Records drawn from a dataset
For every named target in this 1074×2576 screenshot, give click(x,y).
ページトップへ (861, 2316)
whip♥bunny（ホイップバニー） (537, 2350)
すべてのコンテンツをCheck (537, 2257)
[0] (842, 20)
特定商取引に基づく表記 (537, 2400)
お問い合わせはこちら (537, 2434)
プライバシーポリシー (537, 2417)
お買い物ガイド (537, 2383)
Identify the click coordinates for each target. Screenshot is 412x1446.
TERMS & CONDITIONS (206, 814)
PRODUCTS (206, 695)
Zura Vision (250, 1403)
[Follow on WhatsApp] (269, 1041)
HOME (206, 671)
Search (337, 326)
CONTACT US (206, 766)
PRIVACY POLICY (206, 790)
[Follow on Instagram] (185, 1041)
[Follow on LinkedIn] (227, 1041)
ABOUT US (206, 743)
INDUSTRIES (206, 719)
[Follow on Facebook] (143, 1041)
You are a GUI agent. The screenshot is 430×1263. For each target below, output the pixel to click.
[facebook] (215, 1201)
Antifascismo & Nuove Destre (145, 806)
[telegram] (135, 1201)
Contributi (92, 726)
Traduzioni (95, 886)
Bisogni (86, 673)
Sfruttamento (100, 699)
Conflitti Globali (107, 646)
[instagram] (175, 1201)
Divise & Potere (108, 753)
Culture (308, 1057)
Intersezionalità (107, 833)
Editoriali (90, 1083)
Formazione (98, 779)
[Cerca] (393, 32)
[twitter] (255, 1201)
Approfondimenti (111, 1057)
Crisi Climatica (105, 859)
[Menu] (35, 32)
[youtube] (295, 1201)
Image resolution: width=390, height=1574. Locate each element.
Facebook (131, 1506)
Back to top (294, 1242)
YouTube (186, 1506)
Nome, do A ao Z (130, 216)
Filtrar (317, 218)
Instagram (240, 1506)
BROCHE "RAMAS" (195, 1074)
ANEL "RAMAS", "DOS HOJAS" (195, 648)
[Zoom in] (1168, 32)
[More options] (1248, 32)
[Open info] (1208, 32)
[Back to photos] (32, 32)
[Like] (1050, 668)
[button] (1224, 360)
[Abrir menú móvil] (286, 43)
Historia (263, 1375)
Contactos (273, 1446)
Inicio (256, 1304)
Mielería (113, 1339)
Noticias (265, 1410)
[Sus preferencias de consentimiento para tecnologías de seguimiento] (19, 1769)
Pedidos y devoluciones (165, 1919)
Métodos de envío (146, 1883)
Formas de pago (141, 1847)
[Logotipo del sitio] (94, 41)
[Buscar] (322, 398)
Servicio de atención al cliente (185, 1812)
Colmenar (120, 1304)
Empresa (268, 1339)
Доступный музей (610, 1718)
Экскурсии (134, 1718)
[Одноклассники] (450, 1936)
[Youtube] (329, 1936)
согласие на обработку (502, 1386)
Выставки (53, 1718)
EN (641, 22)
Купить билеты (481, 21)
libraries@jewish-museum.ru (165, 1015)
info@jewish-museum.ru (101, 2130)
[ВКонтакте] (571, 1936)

__EXERCISE PROMPT__
Filter the entries down to the lines that include the string "jewish".

__EXERCISE RESPONSE__
libraries@jewish-museum.ru (165, 1015)
info@jewish-museum.ru (101, 2130)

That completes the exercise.